Die Qual der Wahl

Dieses Jahr fällt mir persönlich die Wahl ausgesprochen schwer. Die Parteien plakatieren allesamt fleißig inhaltliche Leere. Man hat das Gefühl, die neue Brause, bei welcher der Fruchtzucker bei den Kalorien mit zählt (oder wie war die Werbelüge nochmal?), stünde gleichberechtigt neben den Parteien zur Abstimmung. Gehen wir sie kurz durch:

  • Die Merkelpartei: www.cdu.de – Diese Partei führt die Christen schon im Namen. Für mich als Atheisten geht das gar nicht. Religion und Politik müssen scharf getrennte Sphären bleiben. Da braucht man gar nicht weiter auf Inhalte eingehen… obwohl es da genug anderes problematisches gibt.
  • Die Rückschrittlichen: www.spd.de – Sie nennen sich unter einander im 21. Jahrhundert Genossen, sie haben die Internetzensur mitgetragen, sie werden regelmäßig von einer Troika drei mehr oder weniger alter Männer geführt und sehen sich selbst als emanzipatorisch an, sie haben noch nicht einmal verstanden, dass die Zeit für Energie aus Kohlekraft abgelaufen ist… mehr muss nicht gesagt werden.
  • Die Linksbürger: www.gruene.de – Sie betonen immer wieder wie links sie sind, dabei werden Sie vor allem von der Mittelschicht gewählt.

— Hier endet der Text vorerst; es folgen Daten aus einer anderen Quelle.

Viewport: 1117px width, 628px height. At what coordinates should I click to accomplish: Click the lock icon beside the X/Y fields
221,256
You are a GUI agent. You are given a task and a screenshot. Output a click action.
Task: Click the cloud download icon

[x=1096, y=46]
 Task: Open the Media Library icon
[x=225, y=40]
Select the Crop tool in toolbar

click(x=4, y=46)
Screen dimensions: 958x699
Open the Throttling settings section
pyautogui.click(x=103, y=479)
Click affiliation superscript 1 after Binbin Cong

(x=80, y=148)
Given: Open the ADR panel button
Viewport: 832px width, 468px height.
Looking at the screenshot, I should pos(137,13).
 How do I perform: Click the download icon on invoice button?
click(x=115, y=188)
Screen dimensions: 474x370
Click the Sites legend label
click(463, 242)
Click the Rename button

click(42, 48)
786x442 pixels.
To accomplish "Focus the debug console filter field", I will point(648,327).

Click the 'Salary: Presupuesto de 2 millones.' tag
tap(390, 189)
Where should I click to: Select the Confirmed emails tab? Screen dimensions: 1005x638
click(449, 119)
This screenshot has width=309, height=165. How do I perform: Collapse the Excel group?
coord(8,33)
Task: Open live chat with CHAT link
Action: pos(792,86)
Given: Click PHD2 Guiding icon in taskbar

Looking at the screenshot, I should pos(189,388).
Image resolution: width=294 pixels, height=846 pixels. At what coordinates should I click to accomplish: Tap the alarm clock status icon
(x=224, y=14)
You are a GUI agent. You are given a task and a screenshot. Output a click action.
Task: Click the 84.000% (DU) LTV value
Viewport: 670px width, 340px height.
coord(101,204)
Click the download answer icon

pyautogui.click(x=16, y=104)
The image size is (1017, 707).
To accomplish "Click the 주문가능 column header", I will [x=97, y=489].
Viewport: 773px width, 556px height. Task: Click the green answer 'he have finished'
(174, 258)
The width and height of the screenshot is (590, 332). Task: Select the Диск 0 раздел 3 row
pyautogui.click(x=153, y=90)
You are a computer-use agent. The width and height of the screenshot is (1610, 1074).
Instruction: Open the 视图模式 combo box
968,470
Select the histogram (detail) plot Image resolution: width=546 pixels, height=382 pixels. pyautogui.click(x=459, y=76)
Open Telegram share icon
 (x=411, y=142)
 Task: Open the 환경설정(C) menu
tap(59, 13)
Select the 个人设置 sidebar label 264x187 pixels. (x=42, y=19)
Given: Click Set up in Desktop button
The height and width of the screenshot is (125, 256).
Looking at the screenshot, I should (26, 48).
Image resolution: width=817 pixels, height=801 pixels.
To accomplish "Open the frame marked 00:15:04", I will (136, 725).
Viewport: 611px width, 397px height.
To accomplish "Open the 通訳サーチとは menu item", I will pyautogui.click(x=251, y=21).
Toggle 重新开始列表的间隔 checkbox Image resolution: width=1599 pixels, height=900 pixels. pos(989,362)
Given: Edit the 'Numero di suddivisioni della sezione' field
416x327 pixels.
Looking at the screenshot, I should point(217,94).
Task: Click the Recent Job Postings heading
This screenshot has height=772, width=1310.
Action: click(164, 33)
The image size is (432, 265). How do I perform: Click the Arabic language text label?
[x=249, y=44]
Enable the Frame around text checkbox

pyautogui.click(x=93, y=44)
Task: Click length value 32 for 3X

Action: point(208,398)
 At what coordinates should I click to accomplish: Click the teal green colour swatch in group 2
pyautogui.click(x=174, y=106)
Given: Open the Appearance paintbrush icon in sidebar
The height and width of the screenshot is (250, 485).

Ihr eigentliches politisches Anliegen, die ökologische Nachhaltigkeit scheinen sie fast vergessen zu haben. Vielleicht schrecken sie aber auch nur davor zurück, jetzt, da viele grüne Themen in der Mitte der Gesellschaft angekommen sind, richtig ernst zu machen und die gesellschaftliche Wende auch an Stellen weiter zu entwickeln, wo es den Grünbürgern weh tut: Trassenausbau, etc.
  • Die Braucht kein Mensch Partei: www.fdp.de – Sie behaupten freiheitlich und liberal zu sein, tragen aber die absurdesten Regelungen zur Steuerung von BürgerInnen mit (nur als Beispiel Betreuungsgeld). Da wo die FDP wirklich etwas bewegen könnte – Privatssphäre von uns vs. Datensammlung von Geheimdiensten – da macht sie gute Miene zum bösen Spiel. Ansonsten haben sich die Liberalen zur einzigen Anti-Ökologie Partei gemausert, was sie für halbwegs intelligente Menschen nicht wählbar macht. Der Gegensatz Wirtschaft – Ökologie ist genauso absurd wie der Gegensatz Arbeitgeber – Arbeitnehmer, damit kommen wir zur
  • Absurdpartei: www.die-linke.de – zugegeben, die Linke ist die einzige Partei, die konsequent mit Inhalten Wahlkampf macht. Das spricht für sie. Leider geht die Linke davon aus, Wohlstand müsse nur verteilt, nicht geschaffen werden, gleiches gilt aus ihrer Sicht für Geld. Die Linke hat viele Ideen, wie man Geld ausgeben kann, sorgt sich aber kein Stück darum, dass dieses Geld ja auch in kleinen Firmen verdient werden muss. Konzerne, die sicherlich viele Ideen der Linken überleben würden, beschäftigen aber nur einen kleinen Teil der Menschen. Über 90% der Berliner Unternehmen haben beispielsweise nur 1-3 Mitarbeiter. Da ist der Chef nicht einfach der Feind und er verdient auch oft gar nicht so viel mehr als seine Angestellten.
  • Die Internetpartei: www.piratenpartei.de – Was die Demokratisierung unserer Gesellschaft angeht sicherlich der richtige Weg, aber leider sehr zerstritten und mit zu hohen Ansprüchen an ihr eigenes Personal. Die Gefahr ist, dass die Stimme hier einfach verloren ist.
  • Dann gibt es natürlich noch die menschenverachtenden Parteien (die bekommen nicht mal einen Link) und die Anti Euro Partei (sorry, no comment für Euch, ist mir zu dumm).
  • Und dann gibt es noch die stärkste Partei: die Nichtwähler – hat den Vorteil, dass man nachher auf jeden Fall auf alles schimpfen kann, ist aber auch eine sehr feige Entscheidung.

Was sagt ihr? Warum sollte man welche Partei wählen?